### Document extract
+ + +
How much does mass matter?

Talking to people about low-energy buildings, I’m often struck by how the conversation frequently swings to thermal mass as a way to reduce heating demand. To my mind this focus in the general public’s perception is out of all proportion to the ability of thermal mass to reduce heating demand; the key performance indicator for low-energy housing in the UK. I hope this blog post might go a little way to correcting that by bringing a bit of clarity to some often-misunderstood building physics.


Mass doesn't 'trap heat', it resists temperature change

When heat is added or taken away from a substance, that substance warms up (its temperature rises) or cools down (its temperature falls). How much the temperature changes for a given amount of heat added depends on the specific heat capacity and the mass of the substance. Put a pan of water on a hob for twenty seconds and it only warms a little, heat the same pan for the same length of time on the same hob with just air in (with the lid on, we’re interested in efficiency after all!) and the temperature will rise a lot more. Both the density (and thus the mass in the pan) and the specific heat capacity of water are higher, so the same amount of heat energy added to it causes its temperature to rise less than for air. We can say that water is more ‘thermally massive’ than air. Similarly a litre of warm water will cool slower than a litre of air starting at the same temperature.


The rate at which heat flows through walls, floors and roofs is determined by their U value, and taking this equation apart is informative. The U value describes the heat flow in Watts per square metre per degree Kelvin (or Celcius) difference between the internal and external temperature (W/m2-K). There is no mention of mass in this equation. For a wall with a U value of 0.10 W/m2-K (typical of a Passive House standard building in Scotland), if the temperature difference between inside and outside is 20°C, then heat loss through the walls will be 2 Watts per square metre of wall. A similar formula describes the heat lost through replacing the air in a building with fresh air. This depends on the temperature difference between the fresh and stale air and the rate of change. In both cases the thermal mass of the building makes no difference to this rate of heat loss.


If two buildings have the same U values and air-change rates but one is thermally massive (it has a lot of thermal mass within the insulated envelope of the building) and one is thermally lightweight, then the rate at which the temperature in the building changes if heat losses are not balanced by heat gains will be different (the thermally massive building will change temperature more slowly). For a given amount of heat loss or gain, the temperature of the high-mass building will change less than that of the low-mass building. Conversely it will take much more heat energy to warm a high-mass building up by the same amount as a low-mass building. So high-mass buildings don’t hold on to heat, but they do hold on to temperature.
+ + +
### Records provided
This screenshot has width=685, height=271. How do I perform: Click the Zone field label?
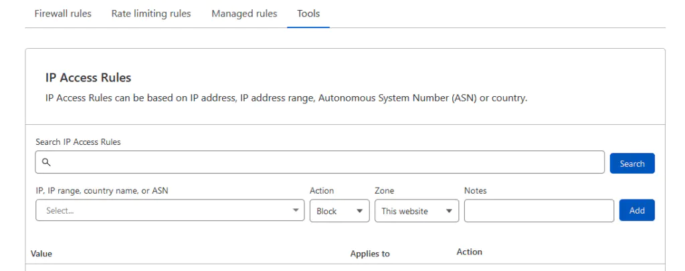tap(384, 191)
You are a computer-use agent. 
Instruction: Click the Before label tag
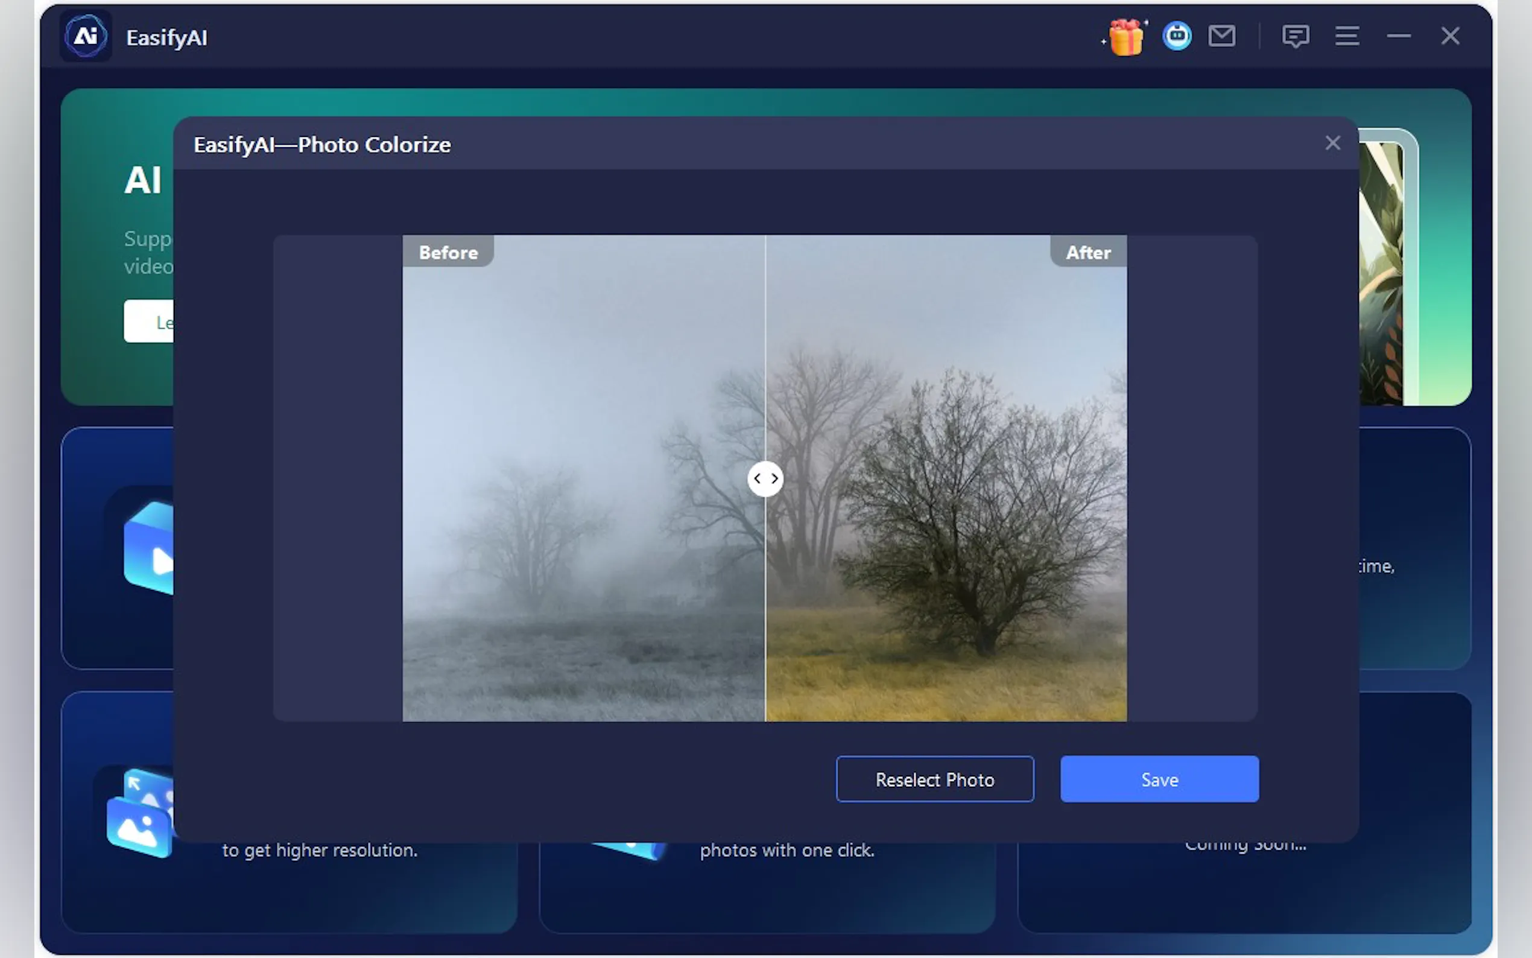(448, 252)
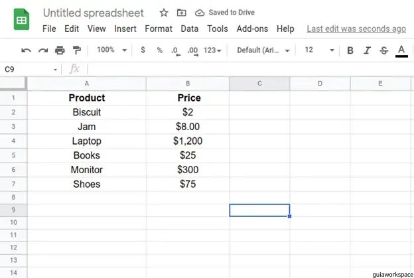Decrease decimal places button
The width and height of the screenshot is (414, 278).
(x=176, y=50)
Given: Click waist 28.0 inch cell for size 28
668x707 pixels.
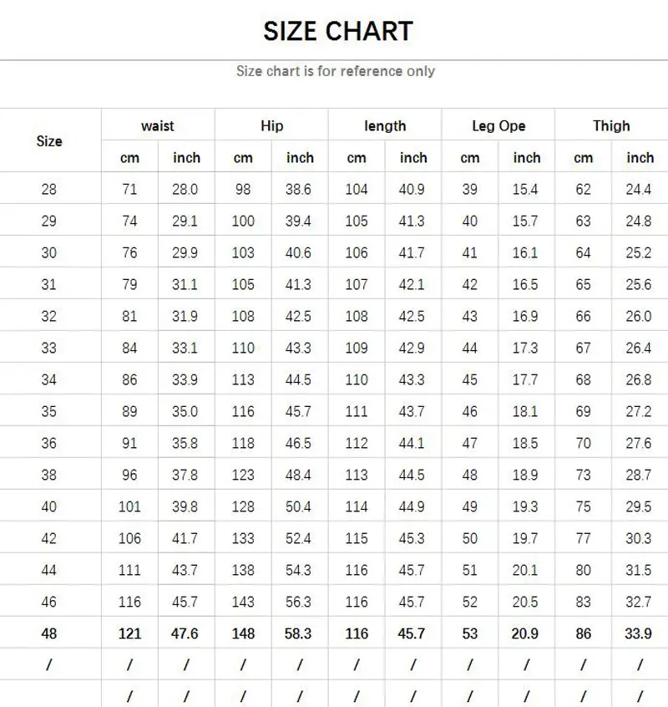Looking at the screenshot, I should [x=185, y=190].
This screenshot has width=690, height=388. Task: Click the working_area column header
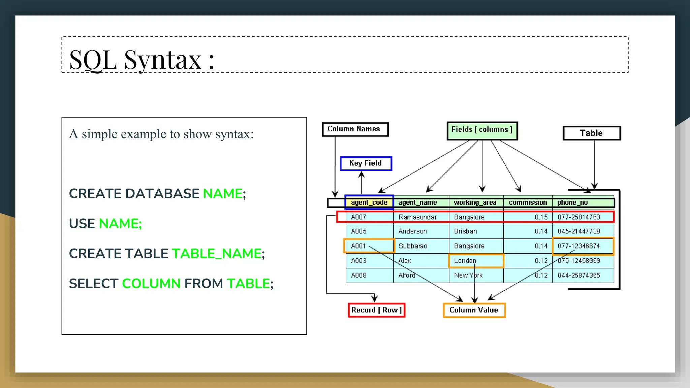coord(475,203)
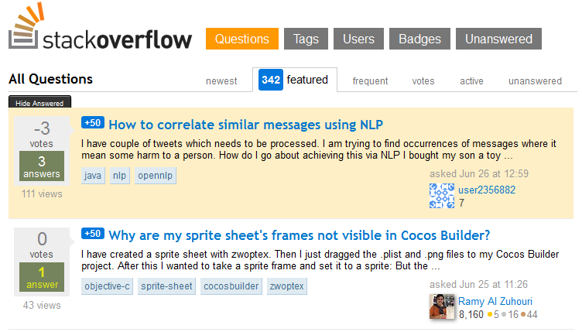Viewport: 582px width, 332px height.
Task: Go to the Users page
Action: coord(358,39)
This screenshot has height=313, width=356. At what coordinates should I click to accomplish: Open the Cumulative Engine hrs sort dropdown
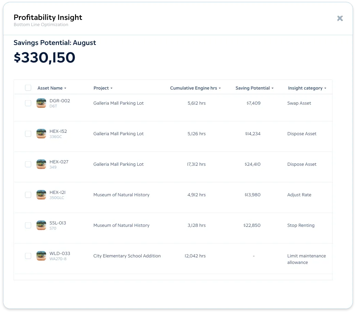coord(219,88)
+ + +
Extend the blog post on thermal mass and heating demand, picking up right after its final sentence.

To understand the impact this has on the heating demand of buildings let’s do a little thought experiment on two imaginary buildings to understand how thermal mass affects the heat demand in different scenarios. One building has high thermal mass and one low thermal mass, but with identical construction of the walls, roofs, floors (let’s say all the additional thermal mass is in intermediate floors and internal partitions), identical windows, shading, airtightness, MVHR, etc.


Scenario one - heat losses higher than gains, heating on

In the first scenario it is cold and cloudy, heat loss from the building exceeds heat gains from solar gains, occupants, appliances and hot water systems and both houses are being kept at the same constant internal temperature by the heating system. The heating required to keep a constant temperature will be determined by the rate at which the buildings lose heat, which will be determined by the U values and air change rates, both of which are identical for both buildings. In this first scenario the thermal mass makes no difference to the heat demand of the building.


Scenario two - heat losses higher than gains, heating off

In the second scenario the heating is off (let’s say the owners are away for the weekend) and the weather is, again, cold (0°C) and overcast. Even though the building is well insulated and airtight it is losing more heat than it is gaining from the sun and appliances (fridges, etc. running even when occupants are out). Both of our buildings start this second scenario at the same temperature of 20°C.


Because the internal temperatures are the same, and the U values and air change rates are the same, the two buildings lose heat at the same rate at the start of this period. However, the lightweight building will change temperature more quickly than the heavyweight building. Let’s say that after 24 hours the internal temperature of the heavyweight building has dropped to 19°C, while the lightweight building has dropped to 18°C. Because they are now at different temperatures, they are no longer losing heat at the same rate. Our heavyweight building is now losing heat at a rate of 19°C x 0.1 W/m2-K, or 1.9 W for every square metre of wall. Our lightweight building is now losing heat slightly slower, at 1.8 W/m2. Similar differences will be present for the roof, floor, ventilation, infiltration etc. The longer this situation of heat loss exceeding heat gains persists, the greater the difference between the heat loss rates of the two buildings. Thus, after a short period of cold weather with the heating off, our lightweight building will be colder, but it will have lost less heat energy than our heavyweight building. It will therefore take less heat energy to warm it back up to a comfortable temperature. In this case thermal mass kept the heavyweight building warmer (often misunderstood as reducing heat loss) but actually increased heat loss and subsequent heating demand. In this second scenario the additional thermal mass has led to an increase in heating demand for the building.


Buildings built to very stringent thermal standards, such as Passive Houses, lose heat so slowly (regardless of how thermally massive they are) that they can be kept at comfortable temperatures all winter, 24 hours a day. Turning the heating off for a few hours a day doesn’t save much energy in buildings that lose heat so slowly, and having a consistent, small input of heat allows for smaller, simpler heating systems, and potentially more efficient operation of those systems. In buildings operated in this way the situation outlined in scenario two should be rare.


In a building that is never allowed to drop below comfortable temperatures, can adding thermal mass reduce heating demand? If so how, and by how much?


Thermal mass can reduce heating demand. But if mass doesn’t trap heat, how does it reduce heating demand? For scenario three let’s take a look at the way in which it does this.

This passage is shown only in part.